The goal of this project is to develop a decentralized version of the LoRaWAN protocol thanks to the use of blockchain. We call this new protocol LoRa-MAC. In addition, a decentralized use-case has been developped as an extension. The extension consit in the remuneration in crowd-sourced networks.
A new protocol that replaces the existing LoRaWAN protocol has been developped. Instead of using symetric cryptography like LoRaWAN, it use asymetric cryptography in order to provide non-repudiation in addition to confidentiality and authenticity. The public-private key pair is generated using elliptic curves. This key pair is used to sign the content of the message exchanged between two entities. A symetric key used to encrypt the content of the messages between the two entities is generated by using the private key of the sender and the public key of the receiver. This procedure is done by using ECDH and then by normalizing the keys with HKDF.
COSE is used as a format for the packets trasmitted between the entities taking part in the protocol. A packet is thus encrypted in a COSE_Encrypt0 message and then a COSE_CounterSignature is added inside it. Since at the time of developping this project, the COSE_CounterSignature where not already developped in the pycose library, a fork of the library containing the counter signature has been done.
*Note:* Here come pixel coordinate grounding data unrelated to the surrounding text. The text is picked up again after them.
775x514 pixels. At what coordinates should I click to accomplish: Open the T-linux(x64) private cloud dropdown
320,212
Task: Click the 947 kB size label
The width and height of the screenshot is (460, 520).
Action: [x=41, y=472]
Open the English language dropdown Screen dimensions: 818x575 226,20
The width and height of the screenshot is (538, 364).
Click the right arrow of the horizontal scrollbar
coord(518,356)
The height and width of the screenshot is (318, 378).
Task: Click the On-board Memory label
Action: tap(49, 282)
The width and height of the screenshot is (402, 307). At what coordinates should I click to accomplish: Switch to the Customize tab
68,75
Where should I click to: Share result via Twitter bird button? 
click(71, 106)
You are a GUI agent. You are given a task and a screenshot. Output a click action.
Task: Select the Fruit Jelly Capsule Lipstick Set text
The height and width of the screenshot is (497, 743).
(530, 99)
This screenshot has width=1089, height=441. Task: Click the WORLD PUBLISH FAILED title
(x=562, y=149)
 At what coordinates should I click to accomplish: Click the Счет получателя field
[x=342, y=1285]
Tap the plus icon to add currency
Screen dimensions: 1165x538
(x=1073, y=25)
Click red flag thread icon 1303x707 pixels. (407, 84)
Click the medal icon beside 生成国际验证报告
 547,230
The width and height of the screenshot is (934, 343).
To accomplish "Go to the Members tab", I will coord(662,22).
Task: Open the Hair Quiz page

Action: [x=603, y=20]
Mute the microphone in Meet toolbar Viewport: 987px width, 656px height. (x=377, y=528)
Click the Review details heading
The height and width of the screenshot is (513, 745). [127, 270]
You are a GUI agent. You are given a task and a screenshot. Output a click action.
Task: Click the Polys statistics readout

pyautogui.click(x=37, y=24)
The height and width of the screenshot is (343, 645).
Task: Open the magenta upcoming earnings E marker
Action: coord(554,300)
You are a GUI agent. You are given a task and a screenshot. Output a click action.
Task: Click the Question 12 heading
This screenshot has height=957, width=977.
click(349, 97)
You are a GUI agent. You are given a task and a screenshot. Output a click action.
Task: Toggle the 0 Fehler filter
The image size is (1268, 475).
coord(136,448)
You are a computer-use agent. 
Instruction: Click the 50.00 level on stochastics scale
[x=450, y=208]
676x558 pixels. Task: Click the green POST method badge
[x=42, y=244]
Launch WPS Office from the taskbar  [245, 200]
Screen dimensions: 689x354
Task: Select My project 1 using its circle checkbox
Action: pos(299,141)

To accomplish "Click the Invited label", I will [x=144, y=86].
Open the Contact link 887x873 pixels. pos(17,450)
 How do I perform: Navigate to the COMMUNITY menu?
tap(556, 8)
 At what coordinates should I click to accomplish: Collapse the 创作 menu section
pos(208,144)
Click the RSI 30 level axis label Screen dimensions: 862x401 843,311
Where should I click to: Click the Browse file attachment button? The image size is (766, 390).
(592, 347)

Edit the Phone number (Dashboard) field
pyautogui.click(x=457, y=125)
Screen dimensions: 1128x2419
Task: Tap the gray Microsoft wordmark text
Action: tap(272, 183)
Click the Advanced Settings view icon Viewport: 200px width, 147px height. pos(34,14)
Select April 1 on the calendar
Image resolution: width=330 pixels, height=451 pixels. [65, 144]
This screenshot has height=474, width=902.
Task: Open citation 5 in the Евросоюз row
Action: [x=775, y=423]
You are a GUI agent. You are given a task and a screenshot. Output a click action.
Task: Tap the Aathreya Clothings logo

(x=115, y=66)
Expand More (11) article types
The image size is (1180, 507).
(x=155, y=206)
The challenge of the remuneration use-case is to emit micropayment transactions (in the order of a few cents) to pay for the messages transmitted by a gateway. In fact, doing it natively on the Ethereum blockchain would cost more in fees than the actual micropayment. Thus, two methods of off-chain scaling (layer 2 scaling) have been experimented:
- State channels and their subtype micropayment channels. They consist in the deployment of a smart contract which thanks to the use of cryptographic signatures permits to make repeated transfers of ETH between the same parties secure, instantaneous, and without transaction fees. More information about the subject can be found here.
- Plasma. The solution has been developped by using the OMG Newtwork.
The project is divided into 4 main components:
The End Device consist of a Raspberry Pi connected through serial to a LoPy. Thus, the End Device is divided into 2 directories : /Lora_device and /LoPy. There are more instructions on how to run the two programs inside each directory.
The /ForwardingNetworkServer directory could be run on a Raspberry Pi acting as a gateway. The program is compatible with the Lora network packet forwarder project.
The blockchain used for this project is Ethereum. The smart contract deployed for this purpose can be found in the /Blockchain/contracts directory.
The /Server directory is divided in 3 sub-directories : /Application Server, /HomeNetworkServer, /Payment. The Server which is composed of a back-end, a front-end and a payment service, is packed in a Docker Compose instance in order to be easily deployed on a server.